**Work to complete**
Of all the lines in the entries below, give again exactly those starting at the line containing "Празнични предложения (816, 1085)" and ending at the line containing "Потвърдени програми (807, 996)", both ends included, and no others.

(Saved data entries)
————

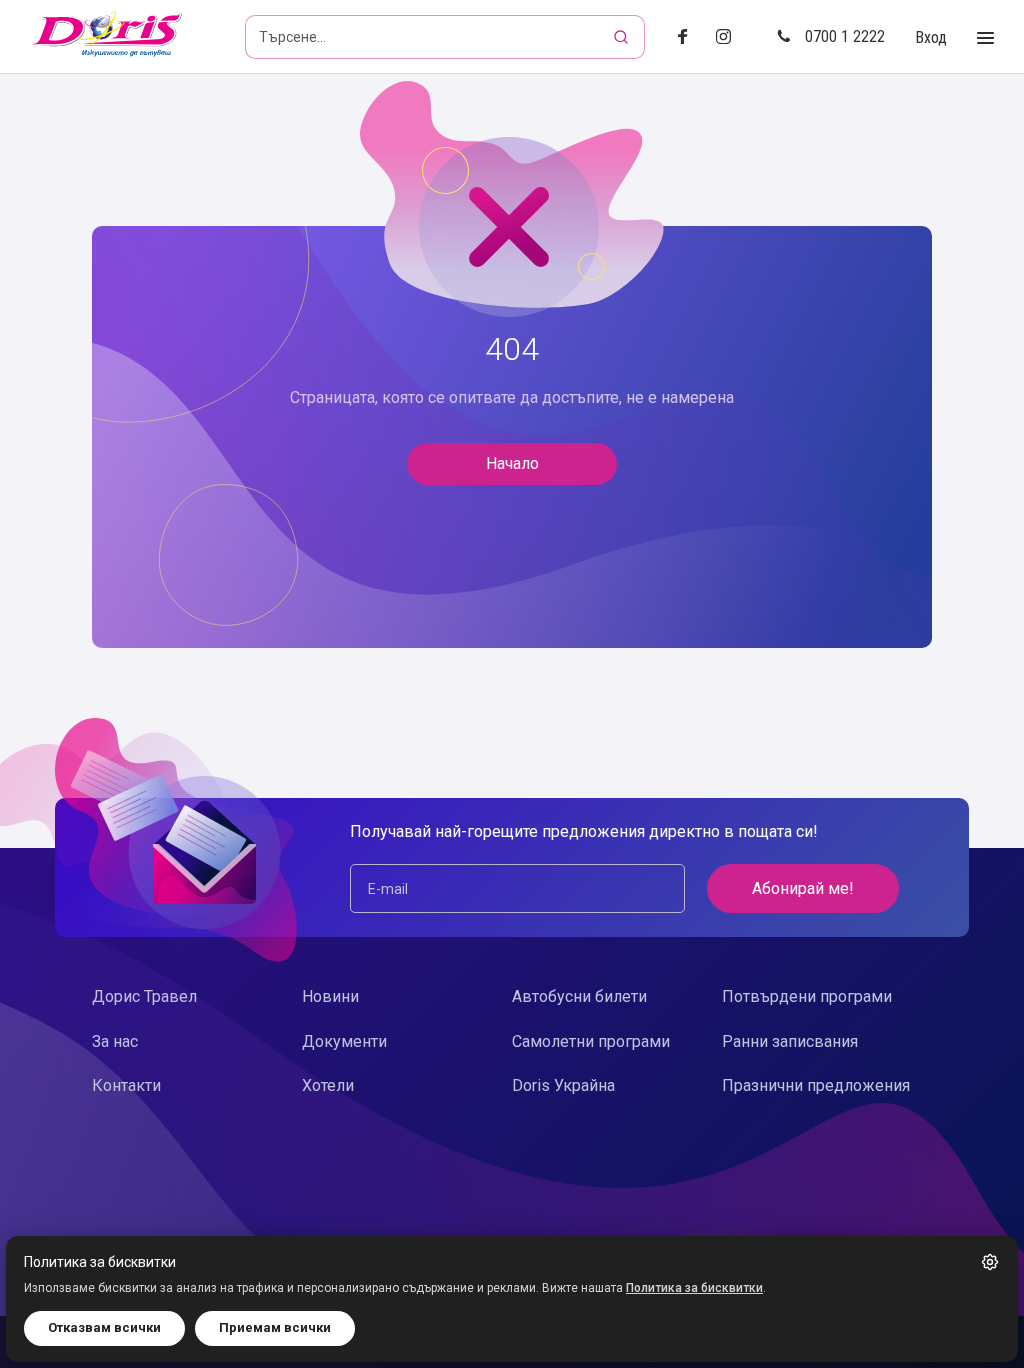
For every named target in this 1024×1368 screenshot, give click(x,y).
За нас (115, 1041)
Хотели (328, 1085)
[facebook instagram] (731, 37)
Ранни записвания (790, 1041)
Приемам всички (275, 1327)
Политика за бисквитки (694, 1288)
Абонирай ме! (803, 888)
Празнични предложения (816, 1085)
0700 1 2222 (845, 36)
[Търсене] (623, 37)
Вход (931, 37)
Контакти (126, 1085)
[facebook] (688, 37)
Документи (344, 1041)
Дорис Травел (144, 996)
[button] (990, 1262)
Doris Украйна (563, 1085)
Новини (330, 996)
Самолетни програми (591, 1041)
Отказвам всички (104, 1327)
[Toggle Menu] (985, 38)
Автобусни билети (579, 996)
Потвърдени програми (807, 996)
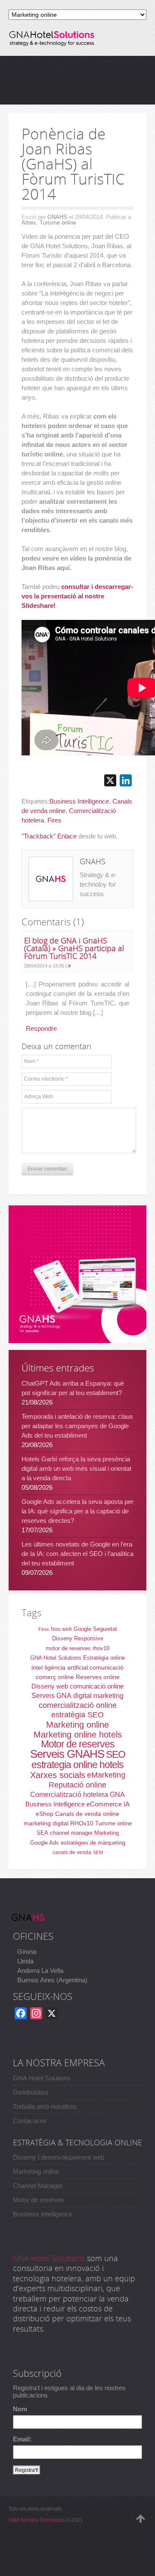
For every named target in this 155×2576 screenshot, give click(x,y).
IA (127, 1804)
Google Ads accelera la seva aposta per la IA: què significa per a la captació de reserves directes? (77, 1511)
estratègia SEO (77, 1714)
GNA (117, 1794)
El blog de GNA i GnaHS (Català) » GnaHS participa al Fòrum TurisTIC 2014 (74, 948)
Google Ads (44, 1843)
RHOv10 (81, 1823)
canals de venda (72, 1852)
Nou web (61, 1629)
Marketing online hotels (78, 1734)
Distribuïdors (31, 2092)
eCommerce (104, 1804)
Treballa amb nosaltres (45, 2106)
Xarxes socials (57, 1775)
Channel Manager (38, 2185)
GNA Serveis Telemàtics (37, 2520)
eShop (44, 1813)
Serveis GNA (51, 1695)
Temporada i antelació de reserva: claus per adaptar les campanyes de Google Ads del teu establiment (77, 1426)
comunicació (107, 1667)
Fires (54, 820)
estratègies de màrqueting (93, 1843)
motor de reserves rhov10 (77, 1648)
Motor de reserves (78, 1744)
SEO (115, 1754)
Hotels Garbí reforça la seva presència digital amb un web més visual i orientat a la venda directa (76, 1468)
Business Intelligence (79, 801)
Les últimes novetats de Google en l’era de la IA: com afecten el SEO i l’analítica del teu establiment (77, 1554)
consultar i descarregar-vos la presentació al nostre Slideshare (77, 596)
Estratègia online (104, 1658)
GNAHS (57, 217)
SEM (98, 1852)
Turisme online (58, 222)
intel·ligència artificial (59, 1667)
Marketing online (77, 1724)
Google (82, 1629)
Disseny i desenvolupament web (58, 2157)
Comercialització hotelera (69, 1794)
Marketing (106, 1833)
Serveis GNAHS (67, 1753)
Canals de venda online (87, 1813)
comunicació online (97, 1686)
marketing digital (46, 1823)
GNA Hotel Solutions (55, 1658)
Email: (22, 2439)
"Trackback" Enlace (49, 836)
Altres (29, 222)
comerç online (55, 1676)
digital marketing (98, 1695)
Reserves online (98, 1676)
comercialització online (78, 1705)
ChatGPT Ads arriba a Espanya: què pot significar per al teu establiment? (73, 1388)
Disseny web (49, 1686)
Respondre (41, 1028)
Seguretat (105, 1629)
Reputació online (77, 1785)
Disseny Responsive (77, 1638)
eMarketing (106, 1775)
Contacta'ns (29, 2120)
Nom (20, 2409)
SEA (42, 1833)
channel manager (71, 1833)
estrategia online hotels (77, 1764)
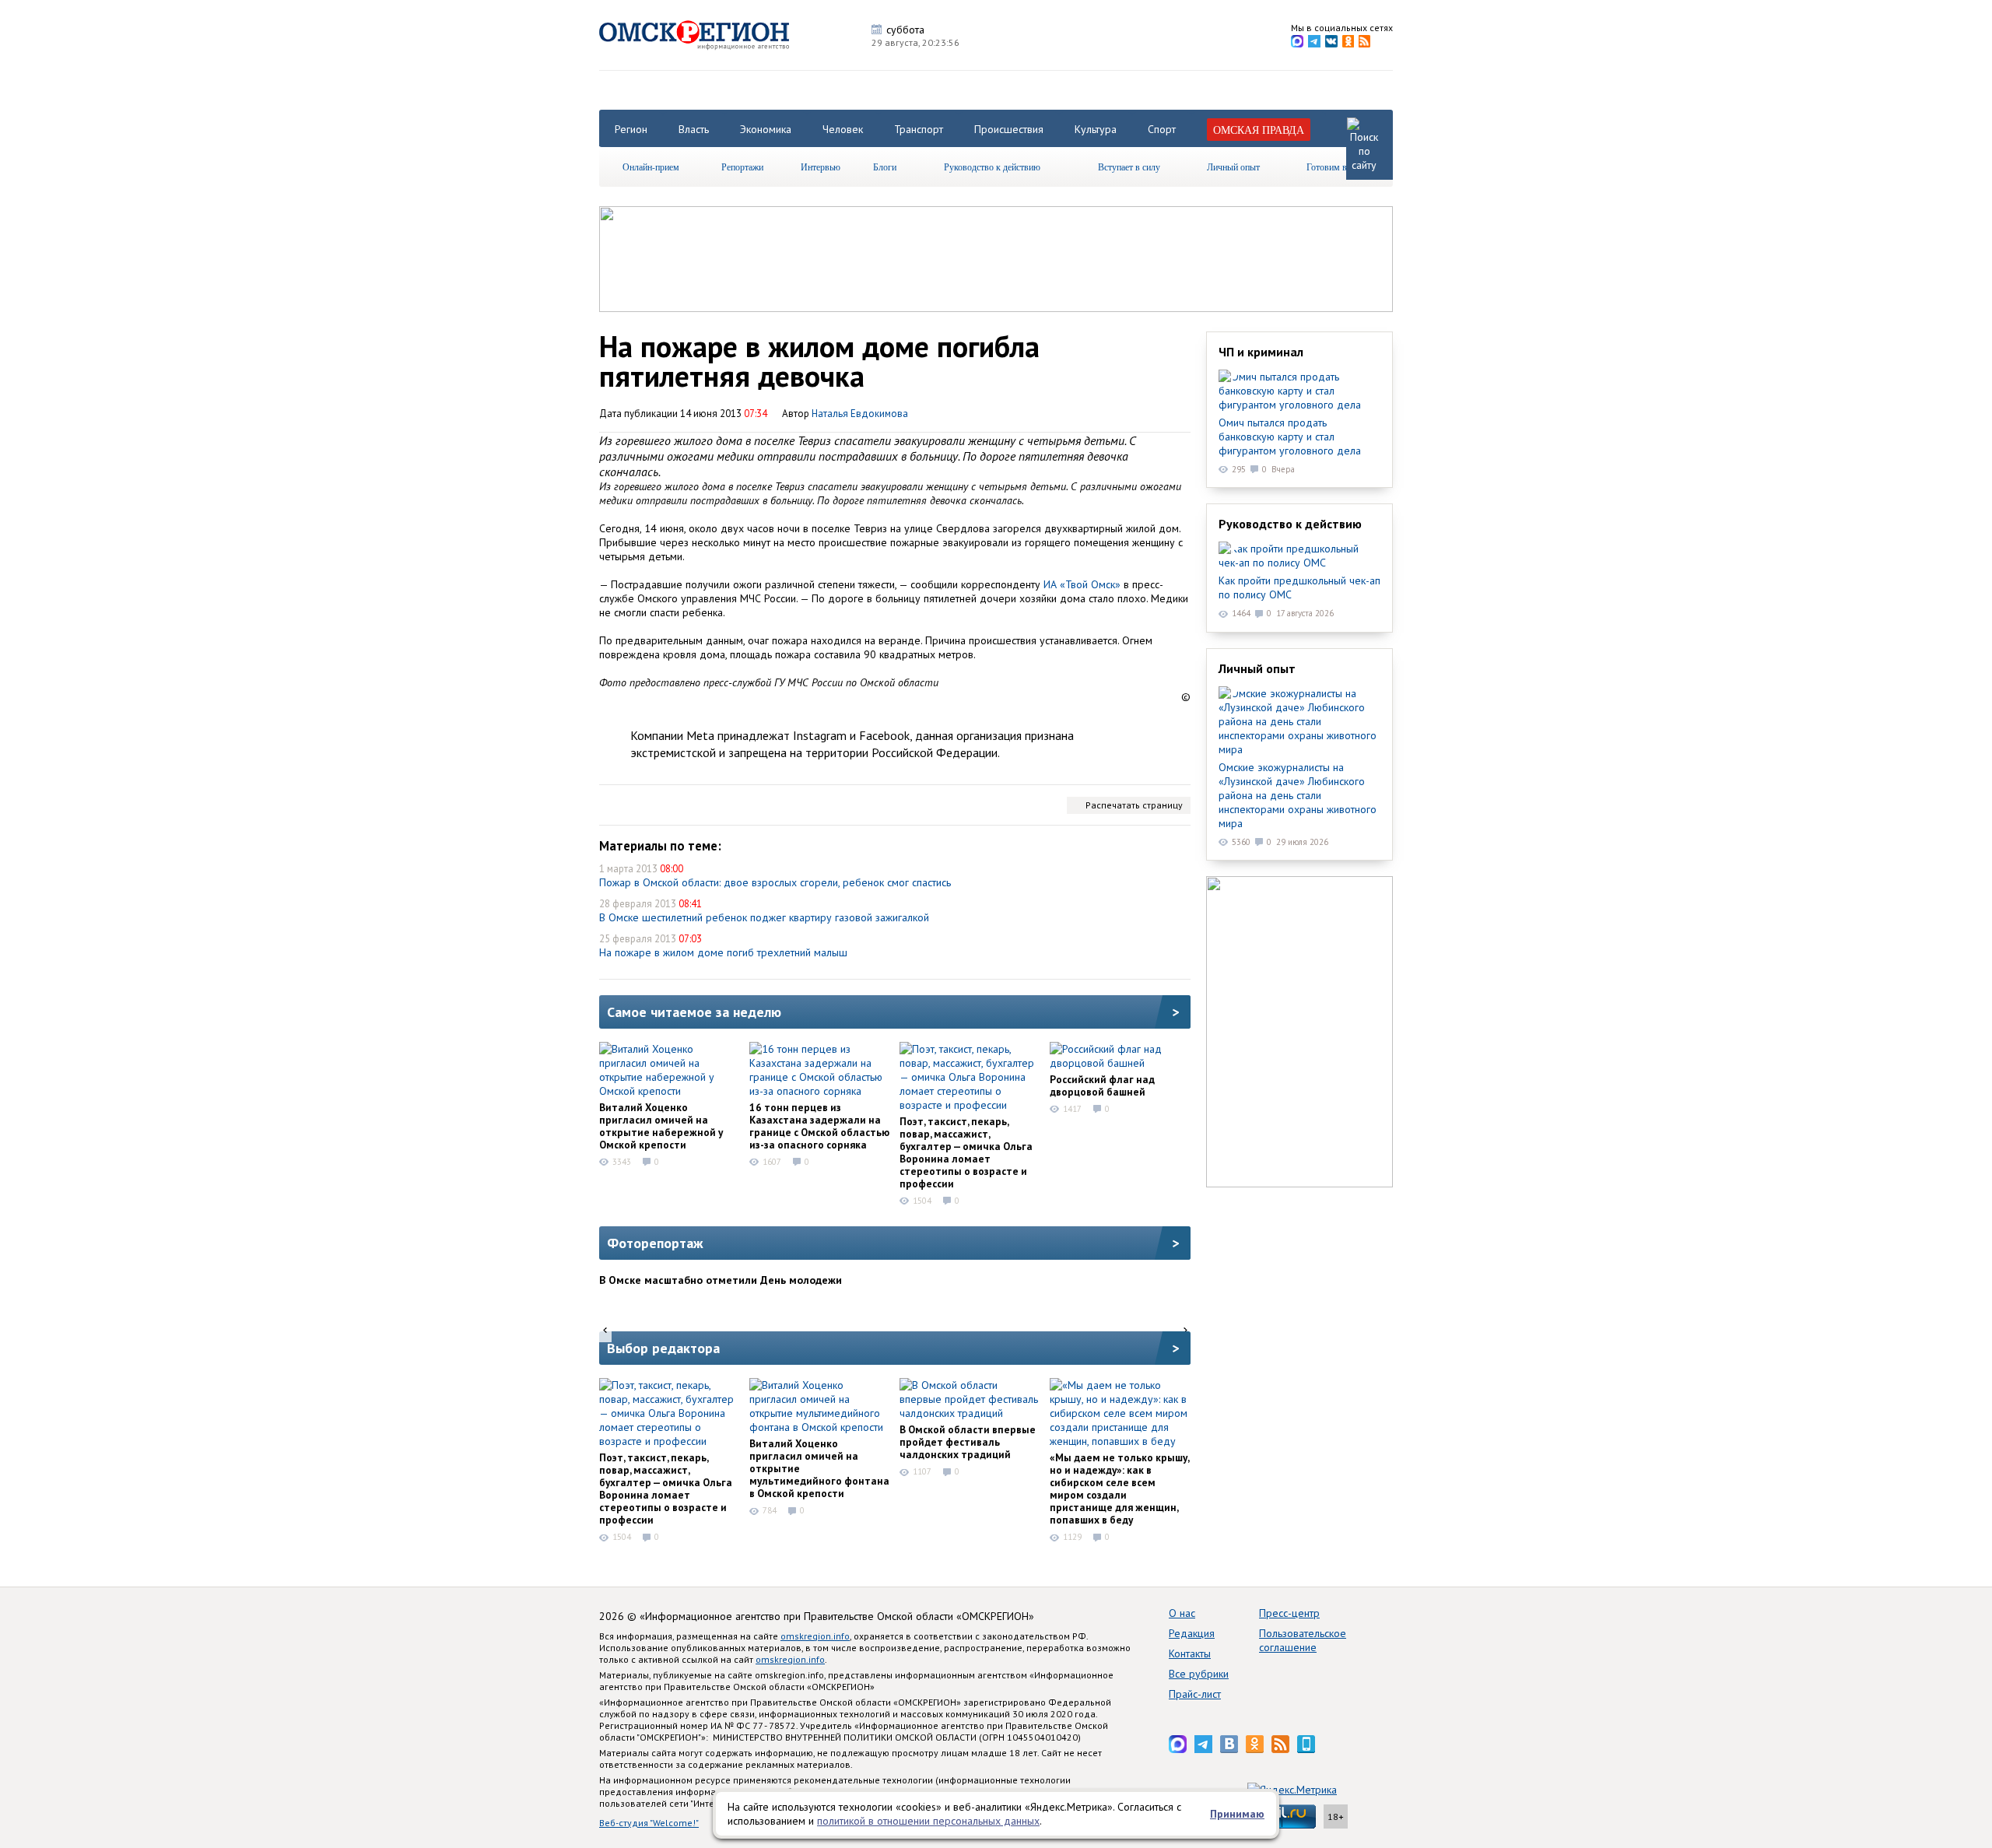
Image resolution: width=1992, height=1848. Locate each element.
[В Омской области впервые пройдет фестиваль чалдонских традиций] (970, 1399)
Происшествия (1008, 129)
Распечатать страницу (1134, 805)
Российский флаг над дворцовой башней (1102, 1085)
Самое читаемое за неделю (694, 1012)
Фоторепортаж (655, 1243)
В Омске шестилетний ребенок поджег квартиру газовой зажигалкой (764, 917)
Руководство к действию (992, 166)
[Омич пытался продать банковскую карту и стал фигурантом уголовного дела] (1299, 391)
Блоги (884, 166)
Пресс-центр (1289, 1613)
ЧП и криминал (1261, 351)
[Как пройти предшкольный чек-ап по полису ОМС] (1299, 556)
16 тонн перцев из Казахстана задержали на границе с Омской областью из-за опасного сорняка (819, 1126)
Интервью (820, 166)
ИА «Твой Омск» (1081, 584)
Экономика (765, 129)
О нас (1182, 1613)
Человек (842, 129)
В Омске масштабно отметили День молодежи (720, 1280)
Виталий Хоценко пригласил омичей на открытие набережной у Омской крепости (661, 1126)
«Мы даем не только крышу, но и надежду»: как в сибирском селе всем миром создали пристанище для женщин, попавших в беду (1119, 1488)
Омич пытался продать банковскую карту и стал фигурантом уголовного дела (1290, 437)
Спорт (1162, 129)
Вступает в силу (1129, 166)
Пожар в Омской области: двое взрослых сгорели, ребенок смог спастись (775, 882)
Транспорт (918, 129)
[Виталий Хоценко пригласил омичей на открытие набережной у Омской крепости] (669, 1070)
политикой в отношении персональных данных (928, 1821)
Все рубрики (1199, 1674)
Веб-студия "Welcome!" (649, 1823)
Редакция (1192, 1633)
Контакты (1190, 1653)
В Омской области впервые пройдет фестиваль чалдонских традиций (968, 1441)
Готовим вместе (1337, 166)
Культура (1096, 129)
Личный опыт (1233, 166)
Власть (694, 129)
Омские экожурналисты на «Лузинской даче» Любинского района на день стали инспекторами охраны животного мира (1298, 795)
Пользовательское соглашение (1302, 1640)
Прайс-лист (1195, 1694)
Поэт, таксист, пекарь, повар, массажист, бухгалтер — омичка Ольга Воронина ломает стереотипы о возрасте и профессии (966, 1152)
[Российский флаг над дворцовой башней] (1120, 1056)
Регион (631, 129)
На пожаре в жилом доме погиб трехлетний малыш (723, 952)
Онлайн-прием (650, 166)
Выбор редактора (663, 1348)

————

**Solution for this task**
Празнични предложения (816, 1085)
0700 1 2222 (845, 36)
[Търсене] (623, 37)
Вход (931, 37)
Контакти (126, 1085)
[facebook] (688, 37)
Документи (344, 1041)
Дорис Травел (144, 996)
[button] (990, 1262)
Doris Украйна (563, 1085)
Новини (330, 996)
Самолетни програми (591, 1041)
Отказвам всички (104, 1327)
[Toggle Menu] (985, 38)
Автобусни билети (579, 996)
Потвърдени програми (807, 996)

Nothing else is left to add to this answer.